[[ Text passage open ]]

Yet there's plenty to be excited about, even with Western Digital's near-term hiccups. The biggest longer-term driver will be businesses shifting into the cloud. The COVID-19 pandemic has pushed businesses to move online and manage their data in the cloud. But this can't be done without data centers, where storage demand is going through the roof.
I also expect we'll see NAND flash memory become a staple in data centers. NAND has a much longer life span than hard disk drives and is viewed as far more reliable. This NAND flash focus in the data center space could have Western Digital raking in the big bucks by mid-decade.
In the near-term, don't discount the role Western Digital is playing in providing storage solutions for gaming consoles. Though new console debuts are usually few and far between, Western Digital is right in the sweet spot, with the PS5, Xbox Series X, and Xbox Series S slated for release this month.
Another exceptionally cheap stock opportunistic investors can buy right now is specialty drugmaker Alexion Pharmaceuticals (ALXN). Alexion chimes in with a forward P/E ratio of about 10, along with a PEG ratio of under 0.9. Generally, a PEG ratio below 1 is considered to be undervalued.
If you're wondering why Alexion isn't getting any respect, the best guess I can offer is that Wall Street is concerned about its long-term reliance on blockbuster drug Soliris. Investors may also be disappointed with Alexion's many acquisitions, which haven't always panned out.
But consider this: Alexion is specifically targeting ultra-rare indications. While developing therapies to treat very small pools of patients is risky, the rewards are enormous if successful. In particular, Alexion is facing virtually no competition in the indications it's targeted with Soliris. It's therefore facing almost no pushback for the monstrously high list price of its blockbuster drug.
What's more, Alexion has been burning the midnight oil and innovating to preserve its future. The development and approval of next-generation therapy Ultomiris will preserve the company's cash flow for probably another decade, if not longer. Ultomiris is designed to eventually replace Soliris, and it only needs to be administered every eight weeks as opposed to two weeks with Soliris. The approval of Ultomiris has likely put worries about Soliris' exclusivity to bed for good.
Walgreens Boots Alliance
Staying within the healthcare space, pharmacy chain Walgreens Boots Alliance (WBA 1.47%) also offers a boatload of value to patient investors. Walgreens can be purchased right now for about 8 times Wall Street's forward-year EPS estimate.
Healthcare stocks are often highly recession-resistant, but not so much chain stocks like Walgreens. The COVID-19 pandemic has crushed foot traffic into pharmacy chains. Clinic sales are down, too, as consumers choose to stay home.
Walgreens Boots Alliance's coming-of-age plan is what excites me about this company -- so much so that I bought this stock during the third quarter. Walgreens should be able to slash more than $2 billion from its annual expenditures, all while significantly strengthening its spending on digitization initiatives. This will translate into a higher percentage of sales derived online and will expand what consumers can pick up through Walgreens' drive-thru window.
Furthermore, Walgreens has partnered with VillageMD to install up to 700 full-service doctor's offices within its stores or property. The idea here is to create a single location for patients where they can seek full-service medical care and get their prescription filled by Walgreens' pharmacy. The hope is this more comprehensive service will attract patients with chronic conditions.
As one final note, Walgreens is working on a 44-year streak of increasing its base annual dividend and is currently yielding a healthy 4.4%. Fire away, value investors.

[[ Text passage closed ]]
[[ Study material open ]]

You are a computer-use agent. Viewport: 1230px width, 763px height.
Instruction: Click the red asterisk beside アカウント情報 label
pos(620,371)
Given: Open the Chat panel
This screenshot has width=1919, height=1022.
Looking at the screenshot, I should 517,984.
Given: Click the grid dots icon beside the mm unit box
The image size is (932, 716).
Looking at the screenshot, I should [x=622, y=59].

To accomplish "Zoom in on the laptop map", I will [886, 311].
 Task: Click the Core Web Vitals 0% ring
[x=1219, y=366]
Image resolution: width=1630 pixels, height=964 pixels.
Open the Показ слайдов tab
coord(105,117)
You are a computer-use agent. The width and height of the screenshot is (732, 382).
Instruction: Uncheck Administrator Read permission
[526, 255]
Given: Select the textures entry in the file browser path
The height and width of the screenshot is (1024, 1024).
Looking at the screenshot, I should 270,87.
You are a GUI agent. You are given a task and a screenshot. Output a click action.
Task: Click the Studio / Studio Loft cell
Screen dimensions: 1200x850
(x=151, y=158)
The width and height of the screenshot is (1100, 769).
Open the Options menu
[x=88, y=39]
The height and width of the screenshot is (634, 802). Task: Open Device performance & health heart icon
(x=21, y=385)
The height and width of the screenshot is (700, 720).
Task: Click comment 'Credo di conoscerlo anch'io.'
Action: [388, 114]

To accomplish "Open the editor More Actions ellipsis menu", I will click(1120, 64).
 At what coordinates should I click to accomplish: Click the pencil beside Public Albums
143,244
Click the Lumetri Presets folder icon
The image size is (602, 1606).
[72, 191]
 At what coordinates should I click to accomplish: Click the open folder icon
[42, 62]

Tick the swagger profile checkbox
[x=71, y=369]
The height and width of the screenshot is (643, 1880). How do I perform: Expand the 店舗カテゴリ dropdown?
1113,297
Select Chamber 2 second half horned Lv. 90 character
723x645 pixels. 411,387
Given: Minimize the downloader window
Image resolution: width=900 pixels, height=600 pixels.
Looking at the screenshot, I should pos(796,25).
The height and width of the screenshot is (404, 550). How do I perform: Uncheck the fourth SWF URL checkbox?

[[ Study material closed ]]

▶ Activity: Condense the paragraph of the stock commentary that begins "Furthermore, Walgreens has partnered with VillageMD" into a short bulleted list that retains its main facts.

▶ Answer area:
- Walgreens has partnered with VillageMD to install up to 700 full-service doctor's offices within its stores or property.
- The aim is a single location where patients can receive full-service medical care and have prescriptions filled by Walgreens' pharmacy.
- This more comprehensive service is hoped to attract patients with chronic conditions.